By Vinay Singh
Pfizer (NYSE:PFE) and Teva Pharmaceutical (NYSE:TEVA) both cited rising foreign market sales and favorable currency exchange rates as the reasons for stronger third-quarter sales numbers, illustrating an emerging trend within the industry.
Pfizer reported better than expected third quarter results this week (see transcript) primarily on news that surging foreign sales helped offset declining U.S. demand for its products. The company managed to beat consensus estimates and boosted its full-year 2011 forecast while also predicting that 2012 earnings will be little changed from this year despite losing patent protection on its blockbuster statin Lipitor.
Favorable foreign exchange rates were responsible, however, for much of the gain in the third quarter. Pfizer reported third quarter sales of $17.2 billion, a 7 percent increase from the $16 billion in revenue for the same period a year ago. Operational growth accounted for just $247 million increase while foreign exchange represented a $951 million increase. U.S. sales fell 3 percent to $6.9 billion in the quarter compared to the same period a year ago. International sales, though, rose 15 percent to $10.3 billion accounting for 60 percent of total revenue.
Pfizer CEO Ian Read cited Pfizer’s emerging markets business as one of the highlights for the quarter. Pfizer said sales in emerging markets increased 21 percent for the third quarter compared to the same period a year ago. He pointed to the third quarter numbers as evidence the company’s emerging markets expansion strategy was paying off.

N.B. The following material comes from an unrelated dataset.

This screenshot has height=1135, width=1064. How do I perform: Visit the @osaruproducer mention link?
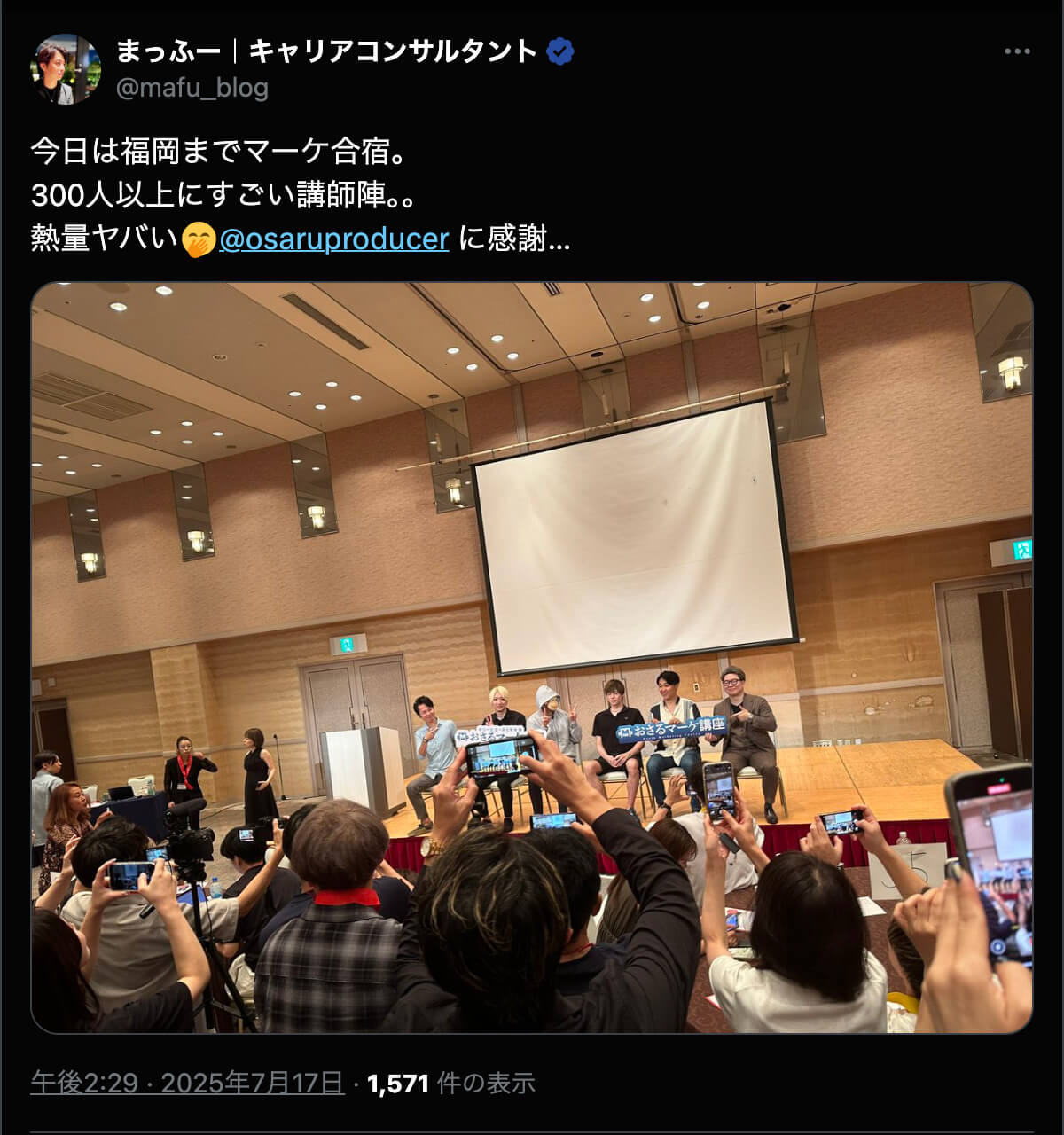(333, 239)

He said Pfizer’s performance “demonstrates the traction we are getting as a result of the investments we are making.”
Teva Pharmaceutical posted mixed results for its third quarter (see transcript), but like Pfizer, the company reported that strong foreign sales, primarily in its generic business, helped offset poor sales in its U.S. generics business. Sales grew $90 million, or 2 percent, to reach $4.3 billion. But that was less than the $148 million in revenue attributed to favorable exchange rates during the quarter.
Sales for the quarter in international markets, mostly Japan, Latin America, and Russia, shot up 56 percent year-over-year, while sales in North America fell 20 percent and sales in the United States dropped 48 percent during the same period. Though some of the blame for the lower numbers was placed on the weaker U.S. dollar, Yanai also stated that the lack of any significant new product launches in the third quarter hurt U.S. sales numbers.